Starting with the line that includes "The image size is (1456, 834).", write out every remaining line of the records below exactly as it appears, leaving out any images.

[Stored items]
§

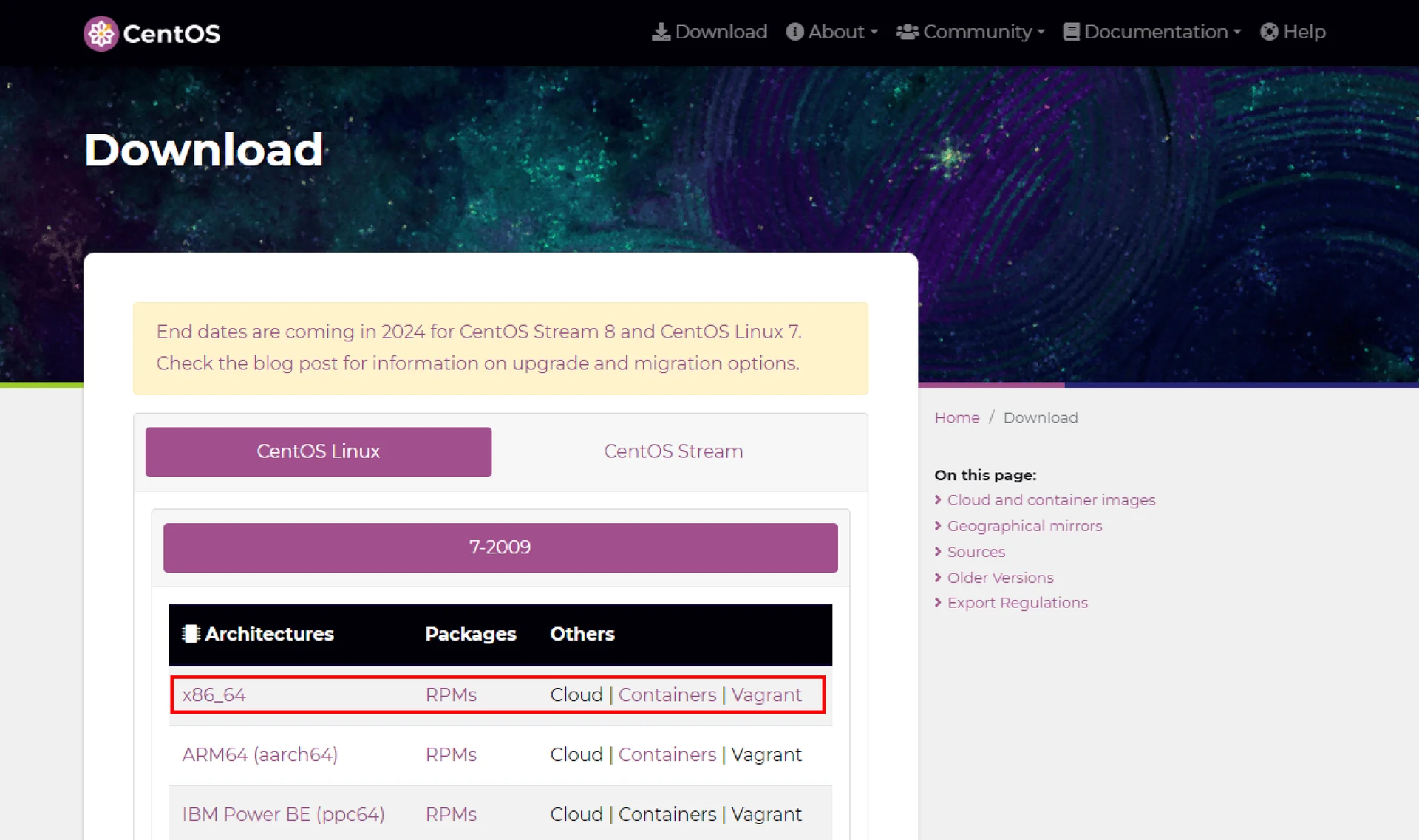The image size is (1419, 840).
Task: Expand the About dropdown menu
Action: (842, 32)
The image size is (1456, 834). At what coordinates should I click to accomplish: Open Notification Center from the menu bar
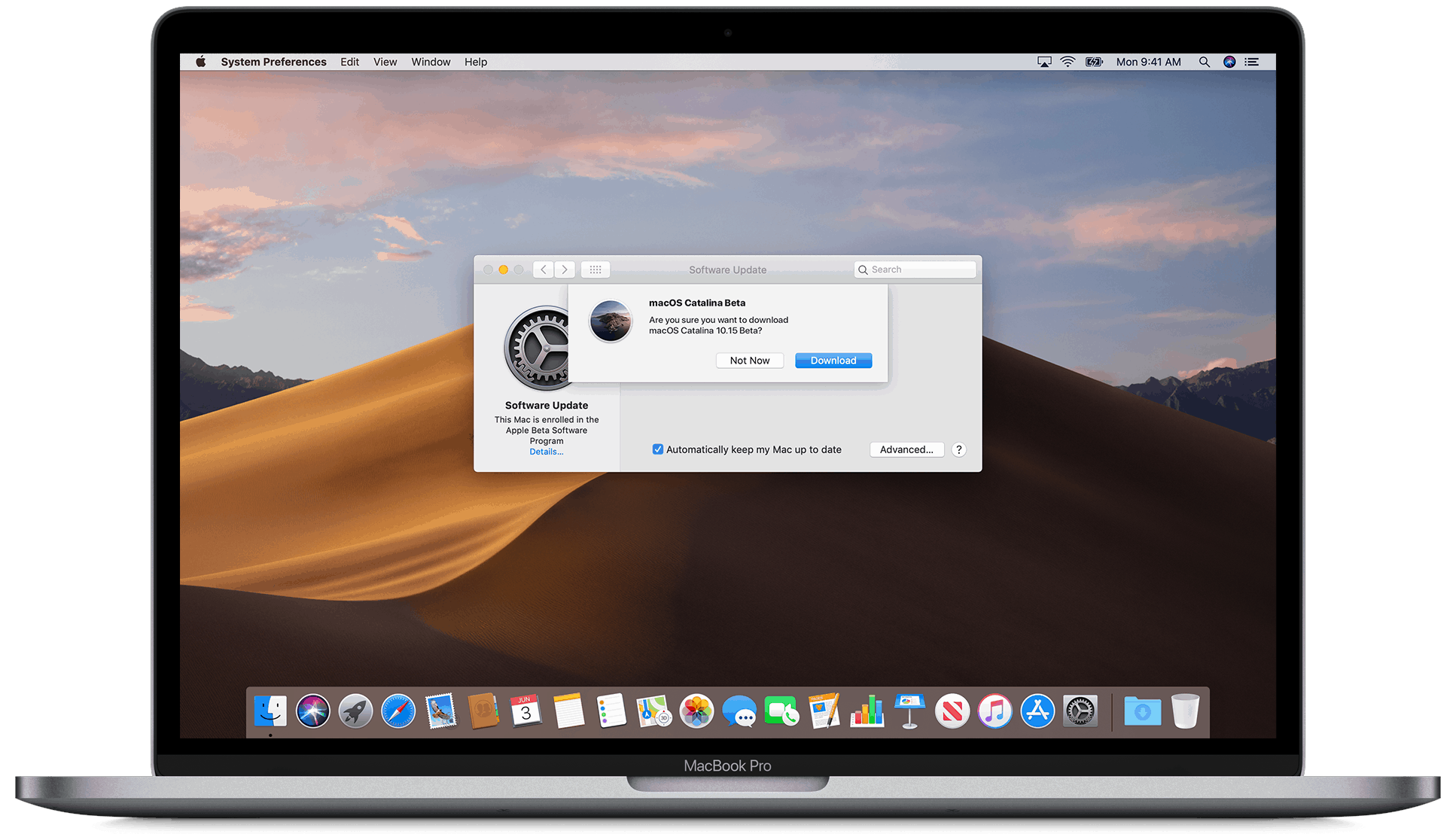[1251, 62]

§

Task result
The image size is (1456, 834). At what coordinates should I click to accomplish: Open Notification Center from the menu bar
[1251, 62]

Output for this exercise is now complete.